金亚美 林矫矫 张亮 傅志强 吴祥甫 周元聪 蔡幼民
金亚美(中国农业科学院上海家畜寄生虫病研究所,农业部动物寄生虫学,重点开放实验室,上海,200232;中国科学院上海生命科学研究院生物化学与细胞生物学研究所,上海,20003)
林矫矫(中国农业科学院上海家畜寄生虫病研究所,农业部动物寄生虫学,重点开放实验室,上海,200232)
张亮(中国农业科学院上海家畜寄生虫病研究所,农业部动物寄生虫学,重点开放实验室,上海,200232)
傅志强(中国农业科学院上海家畜寄生虫病研究所,农业部动物寄生虫学,重点开放实验室,上海,200232)
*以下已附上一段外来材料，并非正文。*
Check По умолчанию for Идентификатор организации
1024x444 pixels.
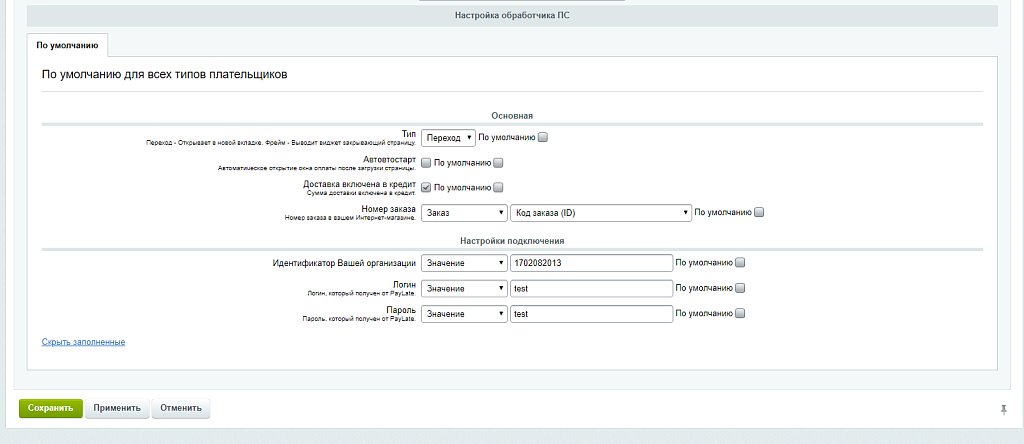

吴祥甫(中国科学院上海生命科学研究院生物化学与细胞生物学研究所,上海,20003)
周元聪(中国科学院上海生命科学研究院生物化学与细胞生物学研究所,上海,20003)
蔡幼民(中国农业科学院上海家畜寄生虫病研究所,农业部动物寄生虫学,重点开放实验室,上海,200232)
摘 要:根据日本血吸虫菲律宾株编码21.7kD蛋白的基因设计引物, 以日本血吸虫中国大陆株成虫mRNA为模板,用RT-PCR法扩增出大小为558bp的基因片段.经序列分析推断该基因片段为编码日本血吸虫中国大陆株21.7kD蛋白基因的完整阅读框,与菲律宾株该基因的碱基序列同源性为98%.将其克隆到表达载体pET28a(+)中,在大肠杆菌BL 21中获得表达,融合表达产物分子量约为25.4kD.利用日本血吸虫成虫抗原免疫血清对该表达产物进行Western印迹检测,在预测位置出现了明显的识别条带,说明该基因的表达产物具有抗原性.
关键词:日本血吸虫, 中国大陆株, 21.7kD蛋白, 基因克隆, 基因表 达
分类号:Q786 文献标识码:A
文章编号:1000-3061(2002)06-0698-05